On November 25 2025 02:59 stenole wrote:
"Should" is a very restrictive word that implies a dogmatic view of the genre. I think in general it seems like people have a very constrained view of what an RTS is or isn't. I think for BW specifically, tower rushes have enriched the game. It means that no matter how mapped out the game is, players can't be fully complacent and autopilot the early game.
More "modern" RTS games seem to struggle with cheese elements because mechanical execution plays a smaller part. It becomes a purely a build order vs build order situation where one person wins or loses where the only thing that can change anything is is one person is lacking game knowledge. It's a blind strategy win just like winning a round of rock-paper-scissors. Good developers will naturally make the changes to the game needed for these kinds of interactions not to happen, for example removing tower rushes. The game's inability to support it should signal a problem though. An RTS that is all about decisions is really just a pure strategy game.
"Should" is a very restrictive word that implies a dogmatic view of the genre. I think in general it seems like people have a very constrained view of what an RTS is or isn't. I think for BW specifically, tower rushes have enriched the game. It means that no matter how mapped out the game is, players can't be fully complacent and autopilot the early game.

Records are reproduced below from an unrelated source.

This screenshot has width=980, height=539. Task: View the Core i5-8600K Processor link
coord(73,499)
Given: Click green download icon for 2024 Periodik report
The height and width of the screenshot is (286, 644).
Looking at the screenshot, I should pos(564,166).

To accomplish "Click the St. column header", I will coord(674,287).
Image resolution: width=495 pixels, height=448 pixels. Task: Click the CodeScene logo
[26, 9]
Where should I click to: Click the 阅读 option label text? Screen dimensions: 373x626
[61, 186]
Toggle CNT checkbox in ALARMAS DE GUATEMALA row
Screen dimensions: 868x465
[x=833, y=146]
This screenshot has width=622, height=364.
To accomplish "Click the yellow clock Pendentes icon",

More "modern" RTS games seem to struggle with cheese elements because mechanical execution plays a smaller part. It becomes a purely a build order vs build order situation where one person wins or loses where the only thing that can change anything is is one person is lacking game knowledge. It's a blind strategy win just like winning a round of rock-paper-scissors. Good developers will naturally make the changes to the game needed for these kinds of interactions not to happen, for example removing tower rushes. The game's inability to support it should signal a problem though. An RTS that is all about decisions is really just a pure strategy game.
To be fair, scouting with your worker is a distinctly "Blizzard" design element. If you think about it, it's not necessarily intuitive that a unit whose primary function is mining and building would have some of the faster movement speed in the game. In any game where this isn't the case, where workers/constructors move more slowly than military units, you proportionally nerf tower rushing. Also, the degree to which buildings and resource collection are dispersed across wider swaths of the map also affects viability of tower rushing.
Does designing away from tower rushing necessarily neuter early aggression? Not at all. It's just that in Blizzard games bases are distinctly built around highly concentrated resource distributions and builders move quickly. That definitely doesn't imply that any game that doesn't include tower rushing is less mechanically rewarding.